┌──

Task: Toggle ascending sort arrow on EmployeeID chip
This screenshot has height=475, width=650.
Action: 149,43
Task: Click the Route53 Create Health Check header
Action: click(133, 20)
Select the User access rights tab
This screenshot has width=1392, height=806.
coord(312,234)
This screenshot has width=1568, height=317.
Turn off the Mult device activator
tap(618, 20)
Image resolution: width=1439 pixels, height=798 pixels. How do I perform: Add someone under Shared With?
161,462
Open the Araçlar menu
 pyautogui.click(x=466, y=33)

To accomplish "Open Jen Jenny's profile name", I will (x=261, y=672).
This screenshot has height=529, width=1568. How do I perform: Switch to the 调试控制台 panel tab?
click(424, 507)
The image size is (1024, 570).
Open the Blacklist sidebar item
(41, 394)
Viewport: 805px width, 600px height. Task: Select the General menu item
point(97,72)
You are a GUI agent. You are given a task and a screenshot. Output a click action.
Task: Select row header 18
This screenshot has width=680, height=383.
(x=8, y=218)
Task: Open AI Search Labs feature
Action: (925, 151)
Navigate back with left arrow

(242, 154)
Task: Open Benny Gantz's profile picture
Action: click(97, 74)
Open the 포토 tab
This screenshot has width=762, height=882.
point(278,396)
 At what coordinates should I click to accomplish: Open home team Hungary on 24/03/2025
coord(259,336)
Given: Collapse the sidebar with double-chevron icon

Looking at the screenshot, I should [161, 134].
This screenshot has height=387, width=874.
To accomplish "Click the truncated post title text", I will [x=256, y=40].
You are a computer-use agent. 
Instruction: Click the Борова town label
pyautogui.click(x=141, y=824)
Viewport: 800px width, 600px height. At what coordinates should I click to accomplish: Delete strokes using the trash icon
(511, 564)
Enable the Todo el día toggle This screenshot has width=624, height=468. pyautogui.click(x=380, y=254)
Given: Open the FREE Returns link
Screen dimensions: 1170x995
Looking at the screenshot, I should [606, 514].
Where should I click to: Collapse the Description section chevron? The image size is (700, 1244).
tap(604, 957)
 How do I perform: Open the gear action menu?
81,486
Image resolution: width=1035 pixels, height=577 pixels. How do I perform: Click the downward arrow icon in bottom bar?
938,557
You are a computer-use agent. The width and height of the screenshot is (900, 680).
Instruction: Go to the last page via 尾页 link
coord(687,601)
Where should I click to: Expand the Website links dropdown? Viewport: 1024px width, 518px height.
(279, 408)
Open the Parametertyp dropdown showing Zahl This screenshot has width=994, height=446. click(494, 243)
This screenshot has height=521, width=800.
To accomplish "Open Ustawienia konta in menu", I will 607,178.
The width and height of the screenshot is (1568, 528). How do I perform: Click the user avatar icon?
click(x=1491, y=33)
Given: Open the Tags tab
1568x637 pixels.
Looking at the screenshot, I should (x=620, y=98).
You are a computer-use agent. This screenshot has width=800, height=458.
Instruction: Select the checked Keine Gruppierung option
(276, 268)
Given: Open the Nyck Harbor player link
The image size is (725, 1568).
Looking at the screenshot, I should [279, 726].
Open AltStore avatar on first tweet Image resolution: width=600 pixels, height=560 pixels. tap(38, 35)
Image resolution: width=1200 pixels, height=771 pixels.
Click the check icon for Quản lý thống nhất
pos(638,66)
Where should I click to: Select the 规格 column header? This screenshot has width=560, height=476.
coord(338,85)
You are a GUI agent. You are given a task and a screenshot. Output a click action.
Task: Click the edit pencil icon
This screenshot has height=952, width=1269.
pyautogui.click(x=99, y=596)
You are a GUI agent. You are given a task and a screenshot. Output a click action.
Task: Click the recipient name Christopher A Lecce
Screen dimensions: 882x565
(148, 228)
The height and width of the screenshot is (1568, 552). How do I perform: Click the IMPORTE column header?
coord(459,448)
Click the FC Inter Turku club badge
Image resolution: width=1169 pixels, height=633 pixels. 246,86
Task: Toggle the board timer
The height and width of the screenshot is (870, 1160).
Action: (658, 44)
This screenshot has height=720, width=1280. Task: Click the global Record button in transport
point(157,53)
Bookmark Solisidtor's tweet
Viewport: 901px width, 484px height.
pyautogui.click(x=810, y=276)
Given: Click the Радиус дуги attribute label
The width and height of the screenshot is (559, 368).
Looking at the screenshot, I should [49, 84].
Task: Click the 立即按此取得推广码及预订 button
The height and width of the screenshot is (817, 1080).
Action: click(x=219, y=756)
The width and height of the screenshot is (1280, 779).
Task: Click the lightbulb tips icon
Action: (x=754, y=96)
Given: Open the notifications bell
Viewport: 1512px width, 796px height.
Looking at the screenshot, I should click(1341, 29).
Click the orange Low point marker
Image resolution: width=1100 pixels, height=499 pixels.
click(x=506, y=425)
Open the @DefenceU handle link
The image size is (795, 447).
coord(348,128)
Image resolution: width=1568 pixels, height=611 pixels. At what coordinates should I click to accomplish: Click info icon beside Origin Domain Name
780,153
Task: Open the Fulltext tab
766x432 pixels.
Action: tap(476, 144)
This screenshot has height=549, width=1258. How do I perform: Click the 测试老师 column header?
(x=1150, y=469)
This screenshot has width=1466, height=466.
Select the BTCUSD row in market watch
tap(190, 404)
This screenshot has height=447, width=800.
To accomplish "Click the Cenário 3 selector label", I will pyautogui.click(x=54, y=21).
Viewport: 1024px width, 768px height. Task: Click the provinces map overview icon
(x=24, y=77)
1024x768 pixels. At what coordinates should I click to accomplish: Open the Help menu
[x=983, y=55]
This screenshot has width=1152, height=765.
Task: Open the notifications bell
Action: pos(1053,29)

└──

• [Aim of the exercise]:
The material is to be given again in full and without variation.

• [Response box]:
Task: Toggle ascending sort arrow on EmployeeID chip
This screenshot has height=475, width=650.
Action: 149,43
Task: Click the Route53 Create Health Check header
Action: click(133, 20)
Select the User access rights tab
This screenshot has width=1392, height=806.
coord(312,234)
This screenshot has width=1568, height=317.
Turn off the Mult device activator
tap(618, 20)
Image resolution: width=1439 pixels, height=798 pixels. How do I perform: Add someone under Shared With?
161,462
Open the Araçlar menu
 pyautogui.click(x=466, y=33)

To accomplish "Open Jen Jenny's profile name", I will (x=261, y=672).
This screenshot has height=529, width=1568. How do I perform: Switch to the 调试控制台 panel tab?
click(424, 507)
The image size is (1024, 570).
Open the Blacklist sidebar item
(41, 394)
Viewport: 805px width, 600px height. Task: Select the General menu item
point(97,72)
You are a GUI agent. You are given a task and a screenshot. Output a click action.
Task: Select row header 18
This screenshot has width=680, height=383.
(x=8, y=218)
Task: Open AI Search Labs feature
Action: (925, 151)
Navigate back with left arrow

(242, 154)
Task: Open Benny Gantz's profile picture
Action: click(97, 74)
Open the 포토 tab
This screenshot has width=762, height=882.
point(278,396)
 At what coordinates should I click to accomplish: Open home team Hungary on 24/03/2025
coord(259,336)
Given: Collapse the sidebar with double-chevron icon

Looking at the screenshot, I should [161, 134].
This screenshot has height=387, width=874.
To accomplish "Click the truncated post title text", I will [x=256, y=40].
You are a computer-use agent. 
Instruction: Click the Борова town label
pyautogui.click(x=141, y=824)
Viewport: 800px width, 600px height. At what coordinates should I click to accomplish: Delete strokes using the trash icon
(511, 564)
Enable the Todo el día toggle This screenshot has width=624, height=468. pyautogui.click(x=380, y=254)
Given: Open the FREE Returns link
Screen dimensions: 1170x995
Looking at the screenshot, I should [606, 514].
Where should I click to: Collapse the Description section chevron? The image size is (700, 1244).
tap(604, 957)
 How do I perform: Open the gear action menu?
81,486
Image resolution: width=1035 pixels, height=577 pixels. How do I perform: Click the downward arrow icon in bottom bar?
938,557
You are a computer-use agent. The width and height of the screenshot is (900, 680).
Instruction: Go to the last page via 尾页 link
coord(687,601)
Where should I click to: Expand the Website links dropdown? Viewport: 1024px width, 518px height.
(279, 408)
Open the Parametertyp dropdown showing Zahl This screenshot has width=994, height=446. click(494, 243)
This screenshot has height=521, width=800.
To accomplish "Open Ustawienia konta in menu", I will 607,178.
The width and height of the screenshot is (1568, 528). How do I perform: Click the user avatar icon?
click(x=1491, y=33)
Given: Open the Tags tab
1568x637 pixels.
Looking at the screenshot, I should (x=620, y=98).
You are a computer-use agent. This screenshot has width=800, height=458.
Instruction: Select the checked Keine Gruppierung option
(276, 268)
Given: Open the Nyck Harbor player link
The image size is (725, 1568).
Looking at the screenshot, I should [279, 726].
Open AltStore avatar on first tweet Image resolution: width=600 pixels, height=560 pixels. tap(38, 35)
Image resolution: width=1200 pixels, height=771 pixels.
Click the check icon for Quản lý thống nhất
pos(638,66)
Where should I click to: Select the 规格 column header? This screenshot has width=560, height=476.
coord(338,85)
You are a GUI agent. You are given a task and a screenshot. Output a click action.
Task: Click the edit pencil icon
This screenshot has height=952, width=1269.
pyautogui.click(x=99, y=596)
You are a GUI agent. You are given a task and a screenshot. Output a click action.
Task: Click the recipient name Christopher A Lecce
Screen dimensions: 882x565
(148, 228)
The height and width of the screenshot is (1568, 552). How do I perform: Click the IMPORTE column header?
coord(459,448)
Click the FC Inter Turku club badge
Image resolution: width=1169 pixels, height=633 pixels. 246,86
Task: Toggle the board timer
The height and width of the screenshot is (870, 1160).
Action: (658, 44)
This screenshot has height=720, width=1280. Task: Click the global Record button in transport
point(157,53)
Bookmark Solisidtor's tweet
Viewport: 901px width, 484px height.
pyautogui.click(x=810, y=276)
Given: Click the Радиус дуги attribute label
The width and height of the screenshot is (559, 368).
Looking at the screenshot, I should [49, 84].
Task: Click the 立即按此取得推广码及预订 button
The height and width of the screenshot is (817, 1080).
Action: click(x=219, y=756)
The width and height of the screenshot is (1280, 779).
Task: Click the lightbulb tips icon
Action: (x=754, y=96)
Given: Open the notifications bell
Viewport: 1512px width, 796px height.
Looking at the screenshot, I should click(1341, 29).
Click the orange Low point marker
Image resolution: width=1100 pixels, height=499 pixels.
click(x=506, y=425)
Open the @DefenceU handle link
The image size is (795, 447).
coord(348,128)
Image resolution: width=1568 pixels, height=611 pixels. At what coordinates should I click to accomplish: Click info icon beside Origin Domain Name
780,153
Task: Open the Fulltext tab
766x432 pixels.
Action: tap(476, 144)
This screenshot has height=549, width=1258. How do I perform: Click the 测试老师 column header?
(x=1150, y=469)
This screenshot has width=1466, height=466.
Select the BTCUSD row in market watch
tap(190, 404)
This screenshot has height=447, width=800.
To accomplish "Click the Cenário 3 selector label", I will pyautogui.click(x=54, y=21).
Viewport: 1024px width, 768px height. Task: Click the provinces map overview icon
(x=24, y=77)
1024x768 pixels. At what coordinates should I click to accomplish: Open the Help menu
[x=983, y=55]
This screenshot has width=1152, height=765.
Task: Open the notifications bell
Action: pos(1053,29)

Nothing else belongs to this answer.